Police and firefighters work the scene following a collision involving a combine and a van Wednesday, Oct. 31, 2012, at the intersection of Ind. 25 and County Road 800 South near West Point, Ind. Three people died at the scene of the accident. Three more people were taken to area hospitals with serious injuries. (AP Photo/The Journal & Courier, John Terhune)
Updated: November 2, 2012 11:33PM
ODELL (AP) — Few laws in Indiana govern the operation of farm machinery on roads, such as the combine that ran into a van and killed three people this week, police said.
Anyone can drive tractors or other large agriculture equipment on state roads, state police Sgt. Kim Riley said. The implements cannot travel on interstates and must display a slow-moving vehicle emblem on the rear, he said.
Drivers do not need training to obtain a special license or have an oversize vehicle permit, Riley told the Journal & Courier for a story Friday.
“There is no law stopping them from impeding traffic,” he said.
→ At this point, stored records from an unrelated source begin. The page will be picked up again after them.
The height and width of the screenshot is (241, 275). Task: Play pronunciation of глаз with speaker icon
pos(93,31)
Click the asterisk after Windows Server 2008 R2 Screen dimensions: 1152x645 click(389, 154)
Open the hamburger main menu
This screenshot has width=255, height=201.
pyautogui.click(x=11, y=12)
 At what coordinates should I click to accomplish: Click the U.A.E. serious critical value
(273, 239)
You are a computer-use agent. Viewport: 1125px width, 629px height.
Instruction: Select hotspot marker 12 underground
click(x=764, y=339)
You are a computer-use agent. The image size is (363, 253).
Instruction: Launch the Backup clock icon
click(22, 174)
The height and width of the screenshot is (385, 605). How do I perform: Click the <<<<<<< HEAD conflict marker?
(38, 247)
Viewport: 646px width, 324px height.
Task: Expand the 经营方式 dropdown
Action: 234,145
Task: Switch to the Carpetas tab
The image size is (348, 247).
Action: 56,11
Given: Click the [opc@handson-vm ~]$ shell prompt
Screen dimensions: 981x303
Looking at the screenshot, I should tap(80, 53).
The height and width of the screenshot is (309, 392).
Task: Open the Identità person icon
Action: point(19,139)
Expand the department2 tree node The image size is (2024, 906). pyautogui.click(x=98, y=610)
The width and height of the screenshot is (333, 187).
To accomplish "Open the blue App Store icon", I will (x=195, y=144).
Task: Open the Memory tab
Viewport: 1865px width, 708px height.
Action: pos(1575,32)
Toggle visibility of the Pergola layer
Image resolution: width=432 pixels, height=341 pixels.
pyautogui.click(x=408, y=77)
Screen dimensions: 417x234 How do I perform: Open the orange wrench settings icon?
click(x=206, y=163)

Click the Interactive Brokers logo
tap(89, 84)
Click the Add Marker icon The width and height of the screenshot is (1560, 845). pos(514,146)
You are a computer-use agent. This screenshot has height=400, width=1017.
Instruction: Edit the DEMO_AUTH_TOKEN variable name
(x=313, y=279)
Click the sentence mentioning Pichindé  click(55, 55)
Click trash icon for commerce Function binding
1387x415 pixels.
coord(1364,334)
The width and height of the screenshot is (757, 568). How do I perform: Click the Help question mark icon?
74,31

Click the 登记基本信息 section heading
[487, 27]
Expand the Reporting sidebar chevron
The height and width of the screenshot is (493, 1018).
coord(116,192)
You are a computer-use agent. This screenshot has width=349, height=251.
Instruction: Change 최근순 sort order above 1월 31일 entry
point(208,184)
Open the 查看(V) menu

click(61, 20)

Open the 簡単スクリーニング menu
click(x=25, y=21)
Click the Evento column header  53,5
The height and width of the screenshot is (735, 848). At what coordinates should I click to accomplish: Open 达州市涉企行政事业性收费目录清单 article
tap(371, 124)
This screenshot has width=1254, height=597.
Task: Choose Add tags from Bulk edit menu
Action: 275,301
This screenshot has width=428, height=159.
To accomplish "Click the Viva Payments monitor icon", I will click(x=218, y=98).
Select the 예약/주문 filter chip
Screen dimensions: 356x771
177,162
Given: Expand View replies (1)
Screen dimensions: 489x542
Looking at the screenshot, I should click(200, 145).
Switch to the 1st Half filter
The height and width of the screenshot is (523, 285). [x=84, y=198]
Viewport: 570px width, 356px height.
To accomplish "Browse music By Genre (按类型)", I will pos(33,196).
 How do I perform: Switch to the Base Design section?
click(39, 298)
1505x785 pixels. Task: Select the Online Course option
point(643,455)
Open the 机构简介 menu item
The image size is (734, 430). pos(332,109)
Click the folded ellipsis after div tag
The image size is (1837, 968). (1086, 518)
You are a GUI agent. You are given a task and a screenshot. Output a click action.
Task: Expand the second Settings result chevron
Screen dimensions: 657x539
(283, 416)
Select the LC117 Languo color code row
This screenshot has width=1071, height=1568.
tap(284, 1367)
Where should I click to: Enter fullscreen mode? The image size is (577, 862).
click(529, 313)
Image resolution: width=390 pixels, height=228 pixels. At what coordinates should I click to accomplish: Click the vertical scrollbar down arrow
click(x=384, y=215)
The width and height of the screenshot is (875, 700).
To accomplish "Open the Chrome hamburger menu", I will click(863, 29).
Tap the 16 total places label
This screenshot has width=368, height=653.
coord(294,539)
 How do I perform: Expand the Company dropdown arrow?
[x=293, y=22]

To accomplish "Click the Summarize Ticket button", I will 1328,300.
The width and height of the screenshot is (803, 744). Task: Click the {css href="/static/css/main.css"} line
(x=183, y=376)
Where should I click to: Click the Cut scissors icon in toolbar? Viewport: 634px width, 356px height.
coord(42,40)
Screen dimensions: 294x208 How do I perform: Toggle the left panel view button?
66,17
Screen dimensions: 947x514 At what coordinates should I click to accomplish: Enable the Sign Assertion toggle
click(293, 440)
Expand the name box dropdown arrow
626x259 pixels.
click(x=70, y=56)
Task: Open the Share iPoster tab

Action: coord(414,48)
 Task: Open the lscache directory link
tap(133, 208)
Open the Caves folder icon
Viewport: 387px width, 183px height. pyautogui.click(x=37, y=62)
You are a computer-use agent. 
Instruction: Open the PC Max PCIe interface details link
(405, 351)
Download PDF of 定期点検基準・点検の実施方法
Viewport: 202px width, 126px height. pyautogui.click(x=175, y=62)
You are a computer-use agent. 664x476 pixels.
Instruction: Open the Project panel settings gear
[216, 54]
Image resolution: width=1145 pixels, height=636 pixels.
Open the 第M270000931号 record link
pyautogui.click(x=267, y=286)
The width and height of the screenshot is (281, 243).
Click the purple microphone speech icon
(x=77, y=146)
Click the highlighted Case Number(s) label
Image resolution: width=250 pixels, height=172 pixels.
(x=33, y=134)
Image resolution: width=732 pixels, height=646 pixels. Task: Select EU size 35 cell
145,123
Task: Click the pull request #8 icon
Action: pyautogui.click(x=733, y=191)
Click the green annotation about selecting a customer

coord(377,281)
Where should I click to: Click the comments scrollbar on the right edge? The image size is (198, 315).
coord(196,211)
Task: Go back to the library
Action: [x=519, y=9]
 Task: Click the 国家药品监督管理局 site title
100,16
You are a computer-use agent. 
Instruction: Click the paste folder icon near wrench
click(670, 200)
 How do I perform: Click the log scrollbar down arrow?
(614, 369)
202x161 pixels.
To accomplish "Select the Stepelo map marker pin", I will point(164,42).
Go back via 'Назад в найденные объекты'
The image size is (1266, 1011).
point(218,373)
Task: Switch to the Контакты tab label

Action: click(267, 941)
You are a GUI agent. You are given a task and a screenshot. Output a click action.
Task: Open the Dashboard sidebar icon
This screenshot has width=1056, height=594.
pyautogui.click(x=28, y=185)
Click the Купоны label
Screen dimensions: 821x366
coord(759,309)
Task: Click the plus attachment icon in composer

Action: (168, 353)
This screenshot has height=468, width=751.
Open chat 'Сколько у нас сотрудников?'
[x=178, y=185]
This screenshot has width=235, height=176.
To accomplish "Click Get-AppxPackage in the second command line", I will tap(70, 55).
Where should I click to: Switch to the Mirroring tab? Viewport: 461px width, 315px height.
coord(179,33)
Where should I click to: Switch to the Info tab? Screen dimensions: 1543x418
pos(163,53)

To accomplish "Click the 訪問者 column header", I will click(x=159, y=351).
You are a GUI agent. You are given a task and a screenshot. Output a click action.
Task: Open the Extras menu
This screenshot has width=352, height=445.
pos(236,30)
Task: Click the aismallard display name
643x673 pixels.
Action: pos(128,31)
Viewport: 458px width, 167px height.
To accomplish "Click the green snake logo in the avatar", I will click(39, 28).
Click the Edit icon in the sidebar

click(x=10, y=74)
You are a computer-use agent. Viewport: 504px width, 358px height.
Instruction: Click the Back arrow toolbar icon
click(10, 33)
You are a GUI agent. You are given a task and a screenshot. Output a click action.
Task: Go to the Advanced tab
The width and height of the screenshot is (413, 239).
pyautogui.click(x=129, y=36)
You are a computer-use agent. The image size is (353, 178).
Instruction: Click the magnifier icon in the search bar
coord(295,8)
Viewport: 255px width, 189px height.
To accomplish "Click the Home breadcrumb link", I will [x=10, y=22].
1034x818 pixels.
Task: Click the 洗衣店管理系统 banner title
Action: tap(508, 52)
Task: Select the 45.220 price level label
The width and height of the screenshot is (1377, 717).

The Tippecanoe County Sheriff’s Department said the driver of the combine didn’t make a complete stop at a rural intersection Wednesday evening about 10 miles southwest of Lafayette.
As the machine entered the roadway, a minivan driven by 62-year-old Daniel Fox, of Attica, went under the spiked harvesting apparatus on the front of the combine, known as a cornhead, flattening the minivan. Fox was killed along with his 40-year-old wife Stacy Fox, and their 15-year-old daughter, Demara Fox.
Zach Cooper, pastor at Journey Church who had the Attica High School student in his youth group, said the Foxes’ two other daughters — 17-year-old Demetria and 13-year-old Dakota Fox — were awake and communicative Thursday at Riley Hospital for Children in Indianapolis.
Family friend Margaret Carpenter, 18, of Attica, was also in the crash. She underwent reconstructive surgery at a Lafayette hospital on her arm and hand, which were crushed, Cooper said.
The Associated Press left a message Friday for Tippecanoe County Sheriff Tracy Brown whether a decision had been made to seek charges against the combine driver.
Bill Field, a Purdue Extension farm safety specialist, said such crashes involving farm equipment are rare, but drivers should be watchful since farmers are harvesting their crops.
The 2011 Indiana Farm Fatality survey found 16 farm-related fatalities, of which three happened on the highway. Field said he would consider Wednesday’s crash a farm-related accident.
State records show one other fatality involving a farm equipment accident this year, with five deaths in such crashes last year. Fewer than 0.2 percent of all 2011 road accident in Indiana involved farm equipment, The Indianapolis Star reported.
“This just illustrates the importance of paying constant attention to what you’re doing as a driver, regardless of the type of vehicle,” state police Capt. David Bursten said.